> **Problem to work on**: Could you output the rows below word for word, from the very first line through the line holding "Action: (486, 305)", with both ends included and the pictures left out?

> **Data for processing**:

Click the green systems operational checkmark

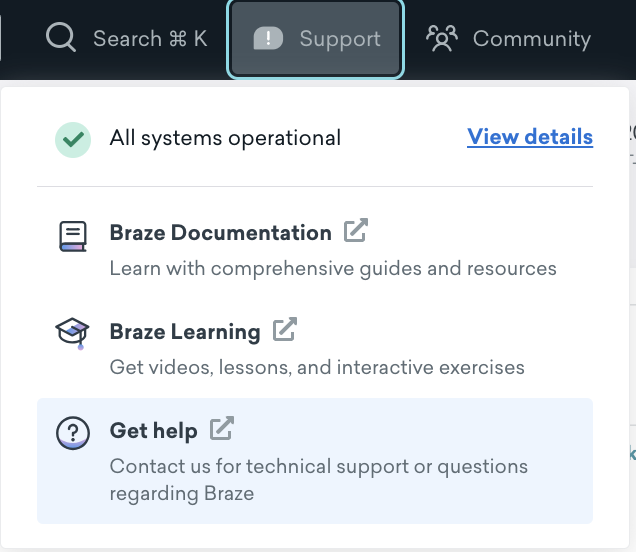pos(72,138)
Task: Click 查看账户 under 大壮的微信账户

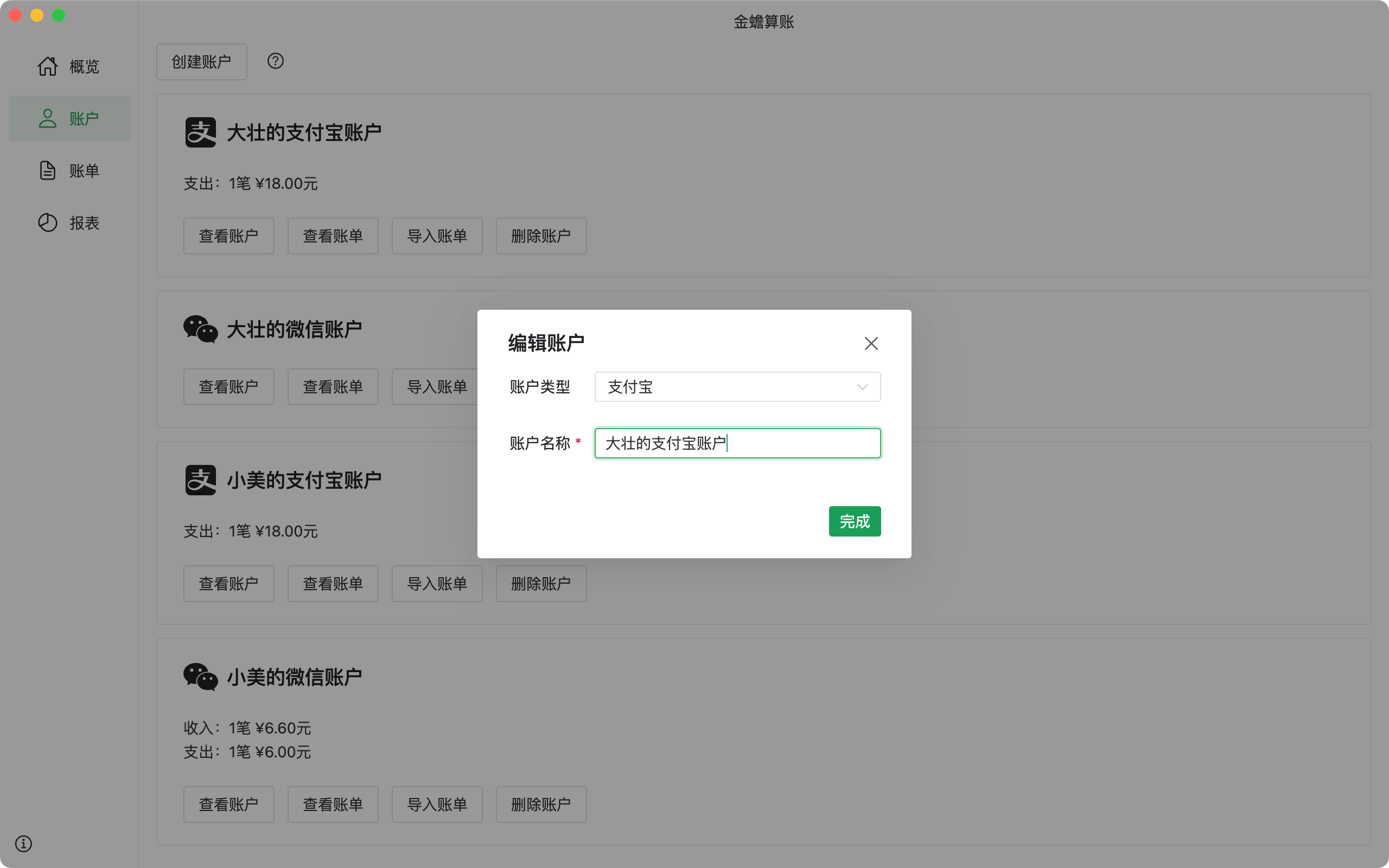Action: tap(228, 387)
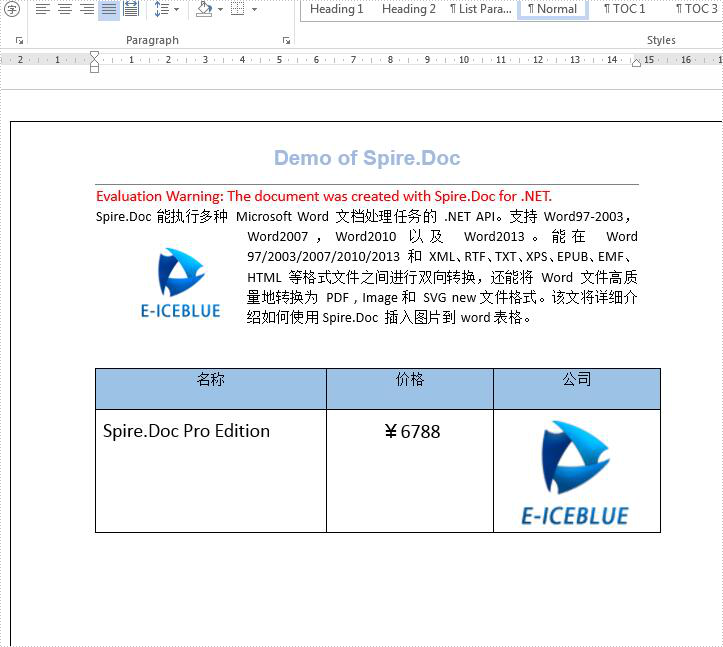Click the Line and Paragraph Spacing icon
Screen dimensions: 723x647
point(161,9)
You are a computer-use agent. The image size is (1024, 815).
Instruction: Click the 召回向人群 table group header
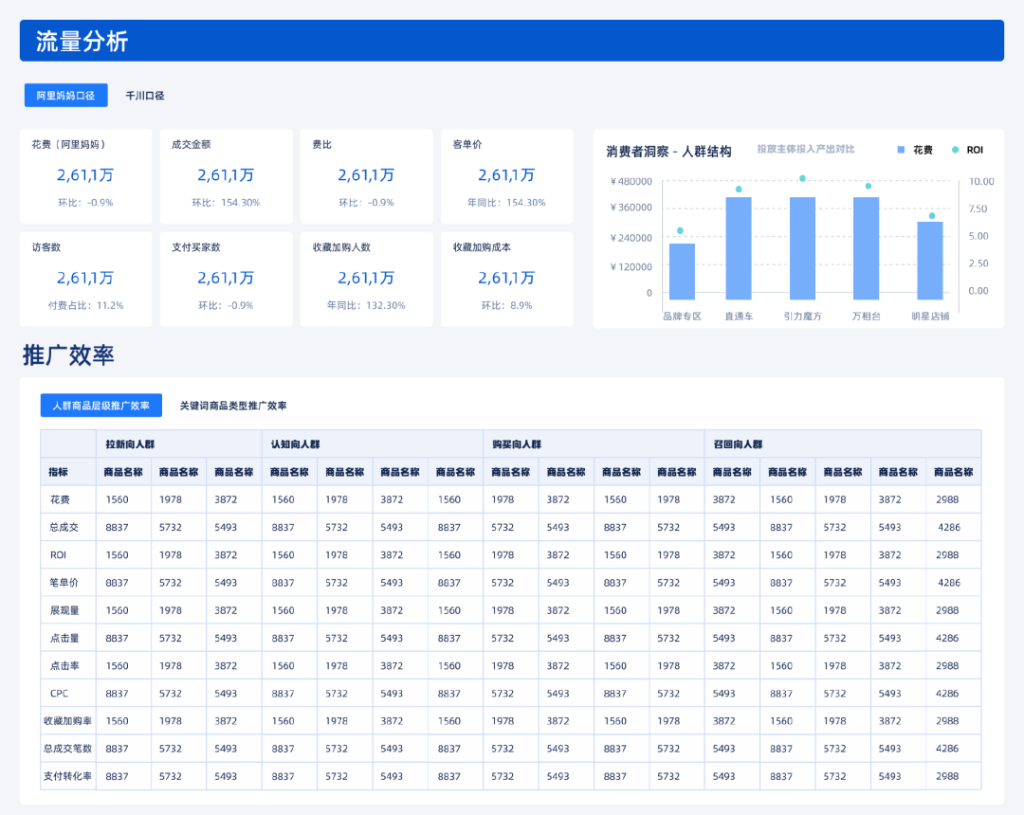(x=738, y=443)
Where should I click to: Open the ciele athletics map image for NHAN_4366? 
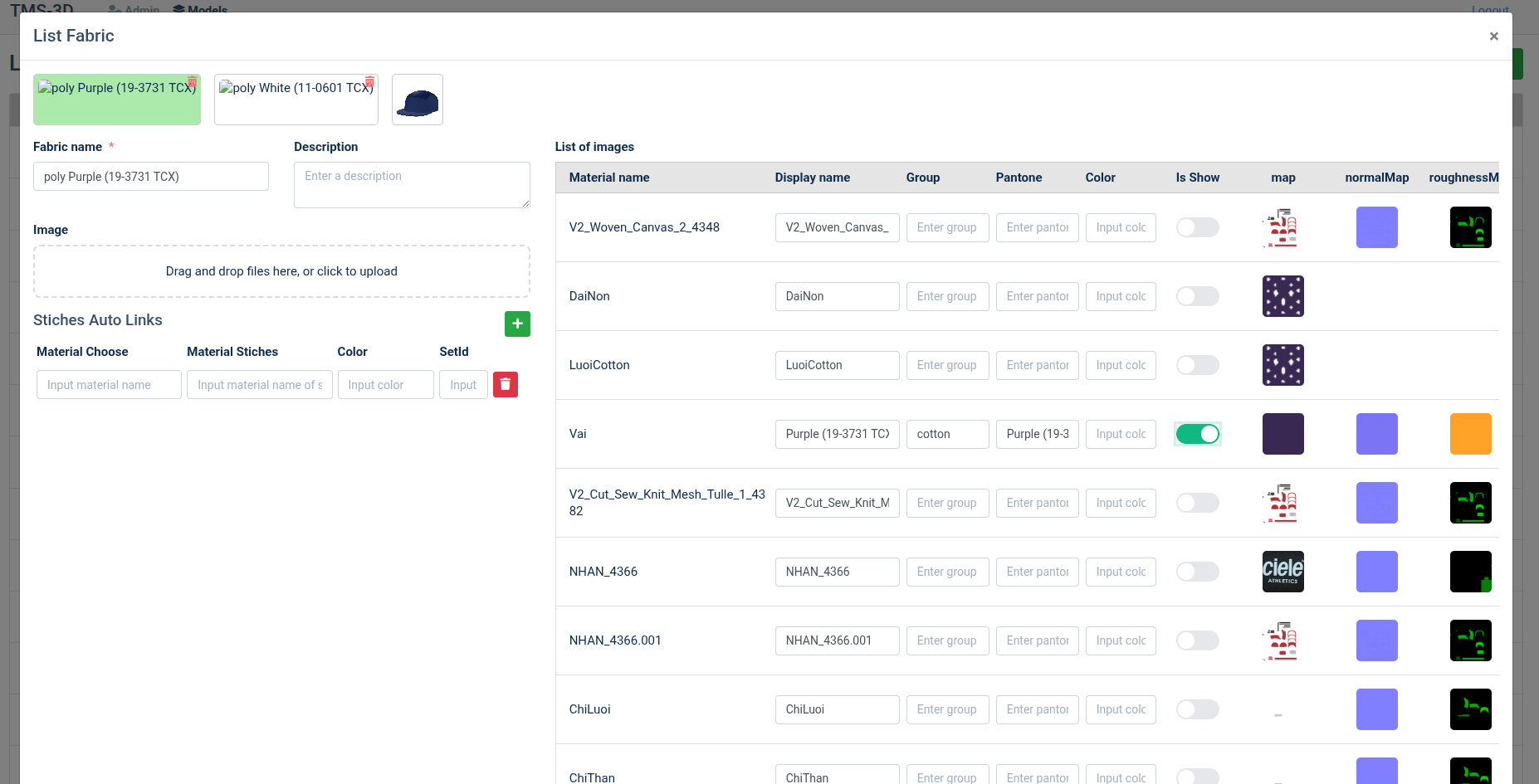coord(1282,572)
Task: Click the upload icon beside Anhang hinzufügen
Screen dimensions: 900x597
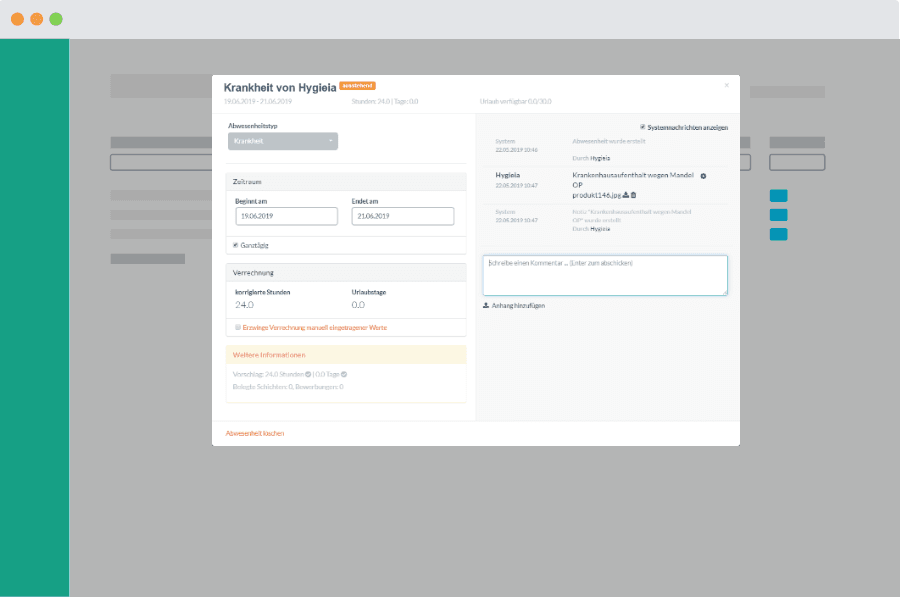Action: (486, 305)
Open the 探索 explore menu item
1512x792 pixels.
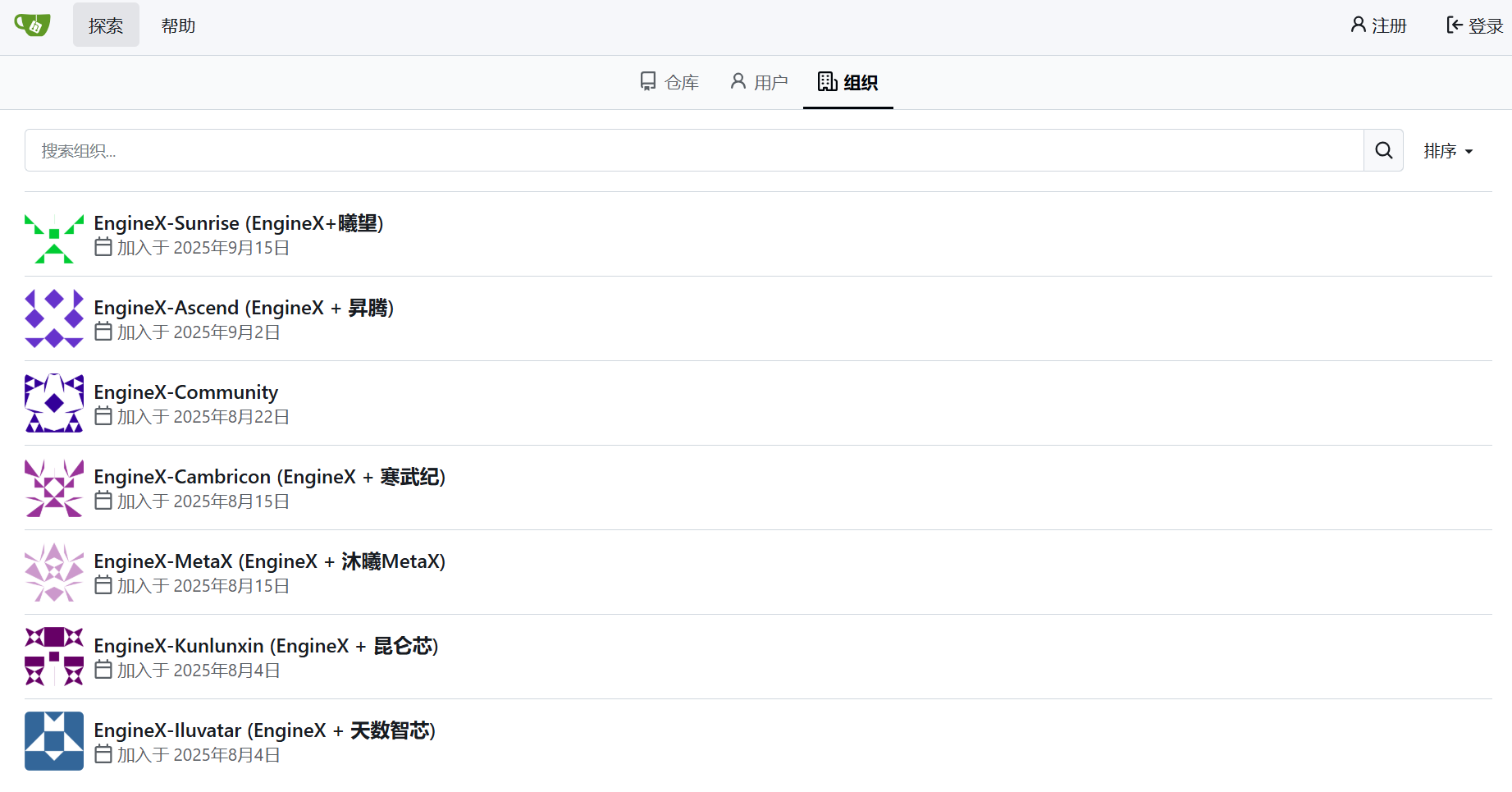coord(106,25)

> **Task output**:
Click the green systems operational checkmark

pos(72,138)
Task: Click 查看账户 under 大壮的微信账户

Action: tap(228, 387)
Click the Line and Paragraph Spacing icon
Screen dimensions: 723x647
point(161,9)
You are a computer-use agent. The image size is (1024, 815).
Instruction: Click the 召回向人群 table group header
(x=738, y=443)
Where should I click to: Open the ciele athletics map image for NHAN_4366? 
coord(1282,572)
Task: Click the upload icon beside Anhang hinzufügen
Screen dimensions: 900x597
Action: (486, 305)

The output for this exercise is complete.